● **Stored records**

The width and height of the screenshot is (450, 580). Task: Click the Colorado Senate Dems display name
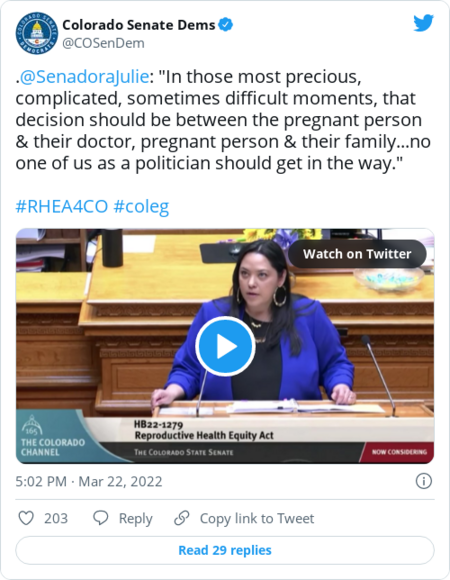tap(139, 25)
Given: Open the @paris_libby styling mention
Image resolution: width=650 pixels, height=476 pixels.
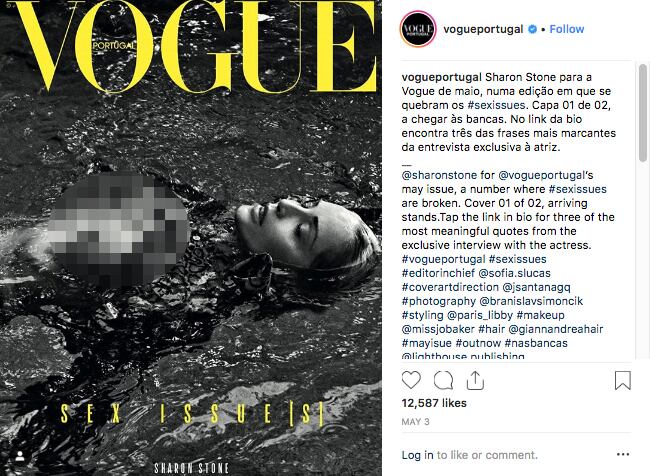Looking at the screenshot, I should 480,315.
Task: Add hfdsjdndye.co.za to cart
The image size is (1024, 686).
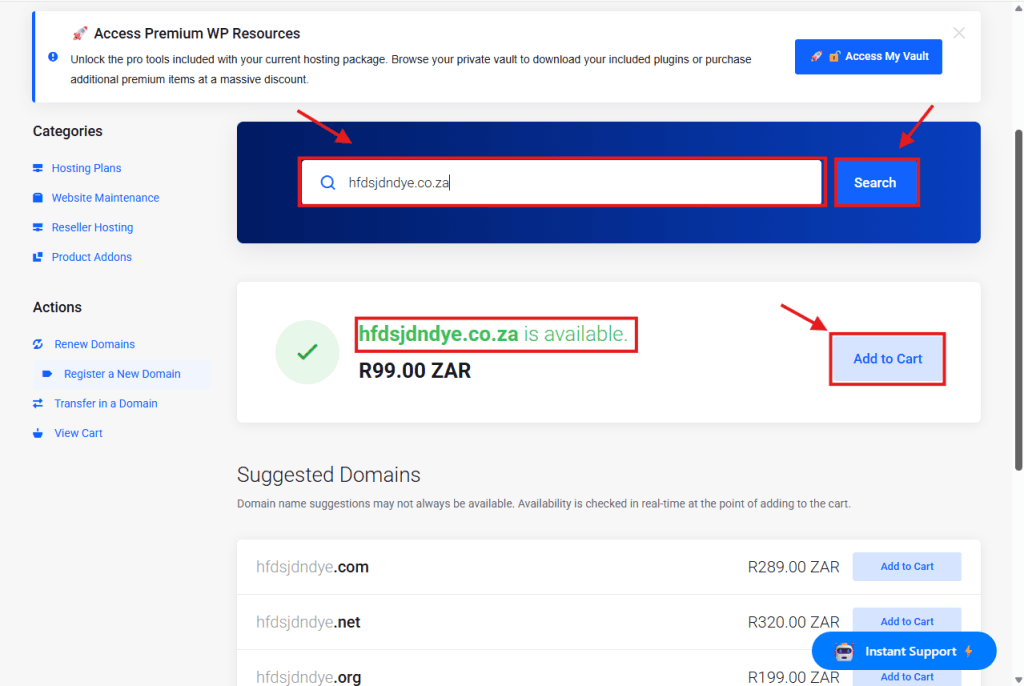Action: click(x=887, y=359)
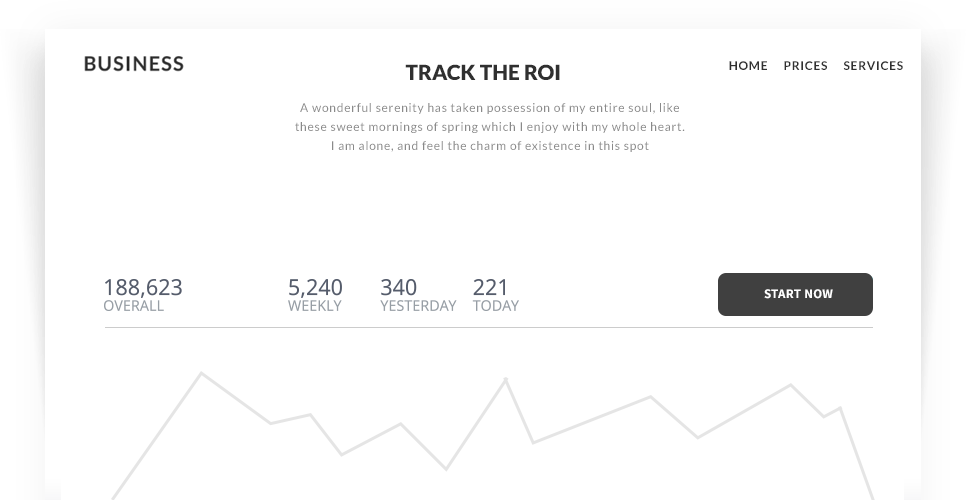Select the TRACK THE ROI heading
Screen dimensions: 966x500
(x=483, y=73)
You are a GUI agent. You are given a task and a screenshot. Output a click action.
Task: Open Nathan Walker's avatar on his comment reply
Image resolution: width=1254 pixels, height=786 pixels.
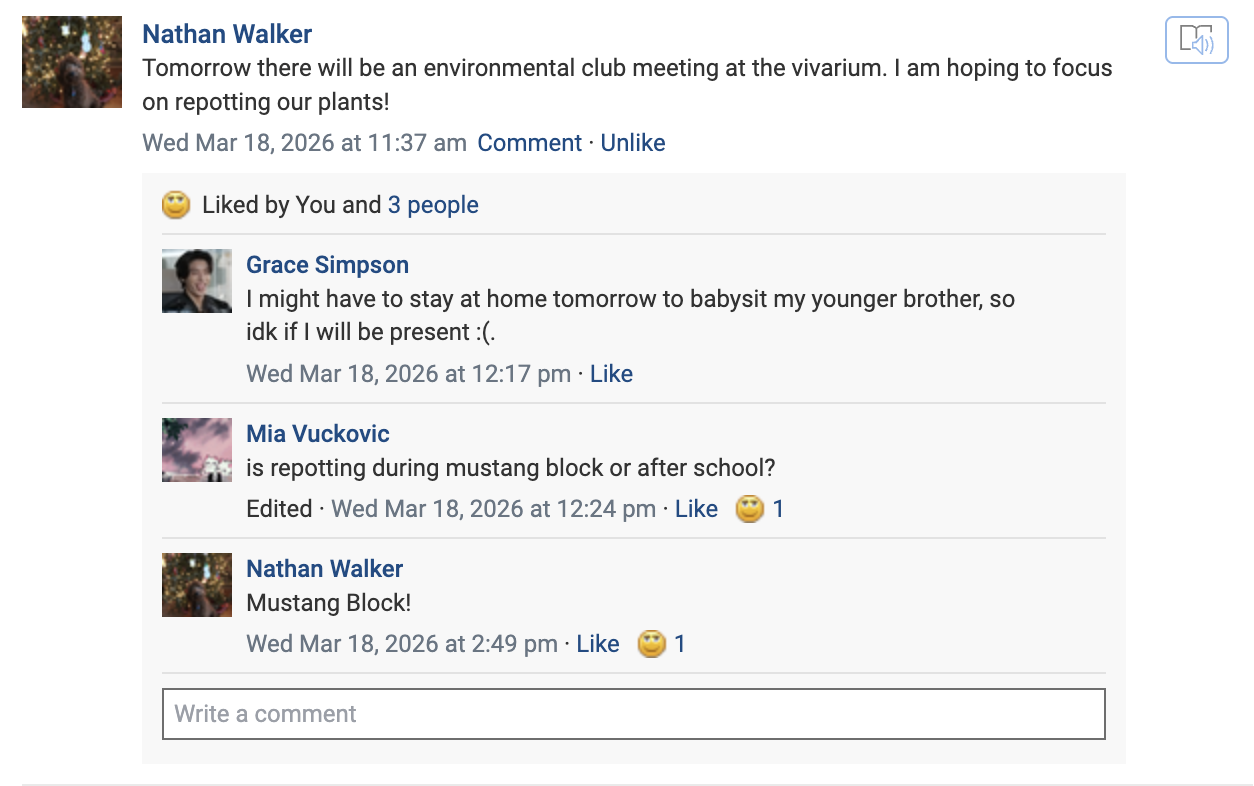click(x=197, y=585)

● **TASK DETAILS**
Take the line containing "Image resolution: width=650" as the first and the last line of the records as the end. Print every line in that span exactly, leaving out pictures.

● **THE COMPLETED TASK**
Image resolution: width=650 pixels, height=476 pixels.
Looking at the screenshot, I should 480,315.
Task: Add hfdsjdndye.co.za to cart
The image size is (1024, 686).
Action: click(x=887, y=359)
Select the TRACK THE ROI heading
Screen dimensions: 966x500
(x=483, y=73)
You are a GUI agent. You are given a task and a screenshot. Output a click action.
Task: Open Nathan Walker's avatar on his comment reply
Image resolution: width=1254 pixels, height=786 pixels.
click(x=197, y=585)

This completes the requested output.